___ Dataset entries

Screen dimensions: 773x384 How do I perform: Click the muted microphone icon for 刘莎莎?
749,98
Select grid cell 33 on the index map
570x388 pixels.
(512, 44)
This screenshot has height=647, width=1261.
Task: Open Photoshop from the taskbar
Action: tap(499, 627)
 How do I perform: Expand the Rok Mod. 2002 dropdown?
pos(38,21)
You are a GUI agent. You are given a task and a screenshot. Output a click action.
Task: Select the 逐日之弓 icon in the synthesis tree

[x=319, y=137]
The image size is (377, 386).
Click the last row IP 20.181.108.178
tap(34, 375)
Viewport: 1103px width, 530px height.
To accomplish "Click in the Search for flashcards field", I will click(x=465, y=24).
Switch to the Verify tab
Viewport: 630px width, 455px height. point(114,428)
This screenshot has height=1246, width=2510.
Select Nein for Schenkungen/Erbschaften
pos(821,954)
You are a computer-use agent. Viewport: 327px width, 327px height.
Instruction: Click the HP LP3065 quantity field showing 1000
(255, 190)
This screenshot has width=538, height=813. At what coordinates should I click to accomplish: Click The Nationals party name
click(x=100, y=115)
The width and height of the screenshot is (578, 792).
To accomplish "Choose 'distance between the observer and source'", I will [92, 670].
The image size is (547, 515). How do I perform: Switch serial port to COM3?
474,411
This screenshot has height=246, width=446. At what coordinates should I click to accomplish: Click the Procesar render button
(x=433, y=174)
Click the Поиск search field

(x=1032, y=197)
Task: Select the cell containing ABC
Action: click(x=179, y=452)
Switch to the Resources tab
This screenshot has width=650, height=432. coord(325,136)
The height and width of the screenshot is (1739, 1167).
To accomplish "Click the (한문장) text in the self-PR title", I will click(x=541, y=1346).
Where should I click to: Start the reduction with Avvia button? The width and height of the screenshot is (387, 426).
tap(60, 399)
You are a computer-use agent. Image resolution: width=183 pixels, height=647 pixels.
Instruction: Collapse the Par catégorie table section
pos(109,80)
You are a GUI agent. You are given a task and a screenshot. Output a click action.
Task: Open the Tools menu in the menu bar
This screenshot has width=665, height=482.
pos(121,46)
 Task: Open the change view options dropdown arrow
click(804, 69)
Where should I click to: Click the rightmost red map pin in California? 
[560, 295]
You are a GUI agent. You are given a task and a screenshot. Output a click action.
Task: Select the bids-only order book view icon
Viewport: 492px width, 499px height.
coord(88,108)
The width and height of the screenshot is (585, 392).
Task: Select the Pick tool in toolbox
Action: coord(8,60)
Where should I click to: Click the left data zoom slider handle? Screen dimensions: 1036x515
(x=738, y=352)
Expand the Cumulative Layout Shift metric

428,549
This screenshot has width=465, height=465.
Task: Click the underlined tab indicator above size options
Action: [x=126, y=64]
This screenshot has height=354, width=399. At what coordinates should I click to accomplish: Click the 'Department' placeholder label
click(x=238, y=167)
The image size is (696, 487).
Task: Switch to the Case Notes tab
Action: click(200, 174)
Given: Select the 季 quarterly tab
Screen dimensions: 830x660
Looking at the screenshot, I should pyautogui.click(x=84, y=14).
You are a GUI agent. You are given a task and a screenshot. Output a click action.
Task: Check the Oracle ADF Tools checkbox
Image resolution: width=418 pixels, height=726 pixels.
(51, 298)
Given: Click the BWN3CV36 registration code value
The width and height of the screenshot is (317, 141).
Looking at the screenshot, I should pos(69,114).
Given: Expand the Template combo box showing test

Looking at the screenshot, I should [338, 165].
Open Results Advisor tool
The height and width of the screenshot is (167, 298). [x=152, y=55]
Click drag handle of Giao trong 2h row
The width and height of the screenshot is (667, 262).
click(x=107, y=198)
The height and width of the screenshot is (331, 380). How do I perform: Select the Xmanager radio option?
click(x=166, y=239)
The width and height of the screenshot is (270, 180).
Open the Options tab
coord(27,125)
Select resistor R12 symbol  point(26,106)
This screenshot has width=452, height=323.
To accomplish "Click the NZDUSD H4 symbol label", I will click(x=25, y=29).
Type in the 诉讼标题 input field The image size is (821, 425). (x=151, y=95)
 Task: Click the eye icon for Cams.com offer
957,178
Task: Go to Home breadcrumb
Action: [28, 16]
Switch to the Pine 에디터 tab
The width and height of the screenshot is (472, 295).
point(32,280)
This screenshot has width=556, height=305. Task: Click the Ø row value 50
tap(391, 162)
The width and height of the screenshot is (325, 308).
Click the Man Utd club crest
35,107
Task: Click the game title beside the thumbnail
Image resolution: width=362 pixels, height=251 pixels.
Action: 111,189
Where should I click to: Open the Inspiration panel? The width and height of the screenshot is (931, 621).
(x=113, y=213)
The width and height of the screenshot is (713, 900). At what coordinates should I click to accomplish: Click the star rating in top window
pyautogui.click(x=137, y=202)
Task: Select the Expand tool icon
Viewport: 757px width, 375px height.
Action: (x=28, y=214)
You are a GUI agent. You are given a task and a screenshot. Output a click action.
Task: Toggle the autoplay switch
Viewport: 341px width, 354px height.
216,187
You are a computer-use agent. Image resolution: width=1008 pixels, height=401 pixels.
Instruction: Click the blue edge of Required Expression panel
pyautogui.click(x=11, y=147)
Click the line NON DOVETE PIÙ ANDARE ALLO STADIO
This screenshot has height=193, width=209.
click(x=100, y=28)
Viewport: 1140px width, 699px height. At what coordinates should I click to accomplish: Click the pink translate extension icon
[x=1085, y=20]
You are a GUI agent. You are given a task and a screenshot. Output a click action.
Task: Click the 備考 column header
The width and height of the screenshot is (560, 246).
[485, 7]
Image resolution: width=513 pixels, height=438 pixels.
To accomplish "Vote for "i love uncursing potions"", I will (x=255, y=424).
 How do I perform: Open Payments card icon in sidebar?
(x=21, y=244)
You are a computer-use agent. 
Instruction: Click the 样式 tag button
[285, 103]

______

Task objective:
The response is to be a bare number: the tally of lines in the listing above with the word "title".

Result of this task:
2